The conversion of the Zulia to an aircraft carrier freed up all of the armour, turrets and guns required for a new capital ship. Three years after the arrival of Wrangel's fleet, Porto Cabello had progressed to the stage where it could piece together the parts for a new ship, but building it from scratch was a step to far, for now. What it still lacked was the ability to design the thousands of parts that were required to make up a capital ship design. What the Venezuelan designers decided to do was to buy the complete plans for an already built ship and alter them to suit the equipment they had.

Looking around the fleets of the world, the type of ship that Venezuela lacked was the 'fast' battleship or battlecruiser. They had the large armoured cruisers, but needed more. Venezuela went to the US Navy and its building yards for the plans and assistance to build the new ship. The only battlecruiser class the US had at that time was the USS Hawaii of 1917-18 vintage. A ten year old design. Because of the various armaments treaties nothing newer of reasonable size was available. The uncompleted Lexington class were just too big for Venezuela to handle. What made the building easier was the purchase of the machinery systems of the USS Constellation.

As can be seen a lot of changes need to be made. Change out the 9x14" for the 12x12". Replace the older 120,000shp system for the more modern 90,000shp machinery, which would drop the speed from 32 knots to 28-29 knots. Shorten the hull from 750 odd to about 700 feet (made possible by the weapons and machinery changes). Lets see what can be achieved.

That turned out very nicely indeed.

The Trujillo received the other half of the USS Constellations machinery which only required two screws. None of the better 5.1" guns were available so a set of older 6" guns were fitted in casemates as the secondary armament. The era of dual purpose weaponry was still 6-7 years away so 6x4" AA were fitted. The light AA was the US 0.5" Browning machine guns. It would not be until 1938 that the Trujillo would be taken in hand for a badly needed rebuild to bring the ship up to date.

1938 the Trujillo went in for a rebuilding. Secondary and tertiary armaments removed and replaced with a dual purpose set of weapons. The drwing shown is the Trujillo after its refit in the US, early 1942, with 40mm and 20mm fitted, and the first radar sets aboard. The aircraft remain till 1943 when they are replaced with more AA weapons. Even giving the ship funnel caps made the Trujillo look more modern. The biggest job was to get rid of the old tripod system and fighting tops. The need for extremely tall masts for radio communications had eased by the 1940's as more powerful electronics came into service.

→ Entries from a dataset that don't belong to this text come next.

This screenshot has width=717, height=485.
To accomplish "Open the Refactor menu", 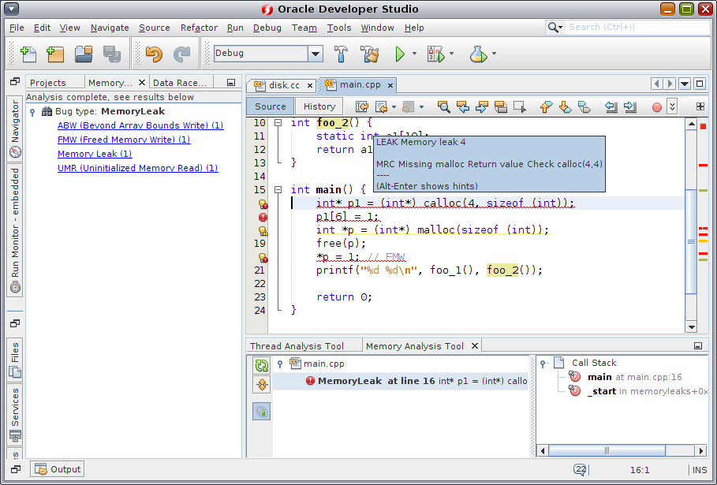I will click(199, 28).
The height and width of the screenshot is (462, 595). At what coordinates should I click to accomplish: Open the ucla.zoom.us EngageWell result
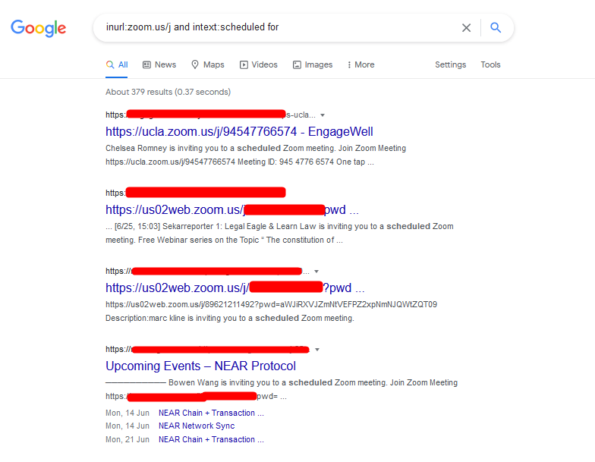point(240,132)
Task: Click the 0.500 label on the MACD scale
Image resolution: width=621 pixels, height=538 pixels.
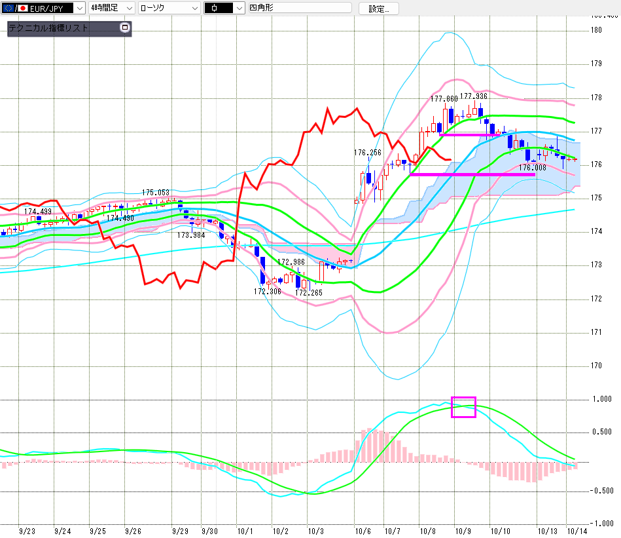Action: click(x=602, y=431)

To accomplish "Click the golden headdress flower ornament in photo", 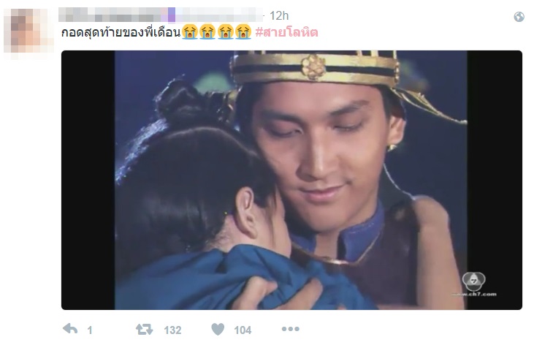I will tap(313, 67).
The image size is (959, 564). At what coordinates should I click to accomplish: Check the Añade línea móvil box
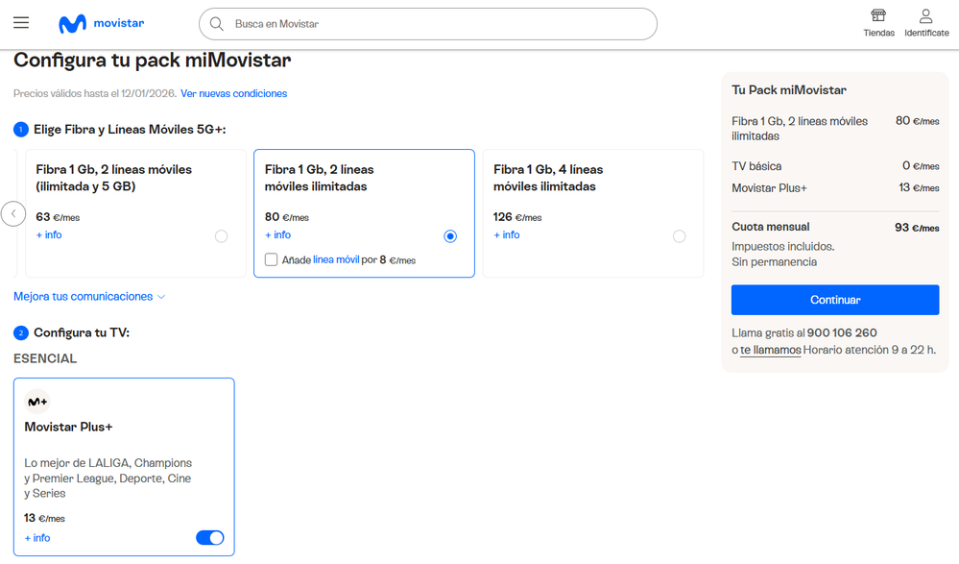272,259
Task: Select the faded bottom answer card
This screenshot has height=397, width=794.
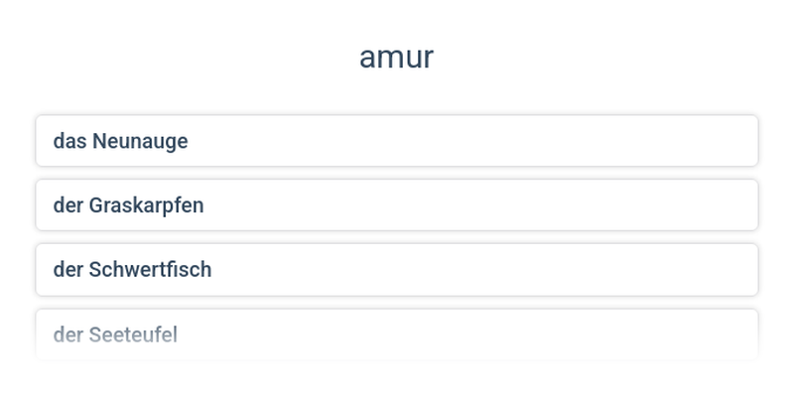Action: [x=397, y=334]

Displacement 31,000 tons std 37,800 tons full load
Length 700 ft
Breadth 90 ft
Draught 30 ft
Machinery 2 shaft, turbo electric drive,, 90,000shp
Speed 28 knots
Range 8000 miles at 15 knots (3,250 nm at 26 knots)
Armour 11" side, 4" deck, 11/9/7" turrets
Armament As completed 1929

12 x 12" (4x3)
12 x 6" (12x1)
6 x 4" (6x1)
18 x 0.5" mg (18x1)
With refits to 1942

12 x 12" (4x3)
10 x 5.1" DP (10x1)
10 x 40mm (5x2)
22 x 20mm (22x1)
Aircraft nil 2
Torpedoes nil nil
Complement 1600 1710
Notes BAV Trujillo

Triple 12" 52 caliber turret as fitted to the Trujillo.

Old drawing of the Trujillo.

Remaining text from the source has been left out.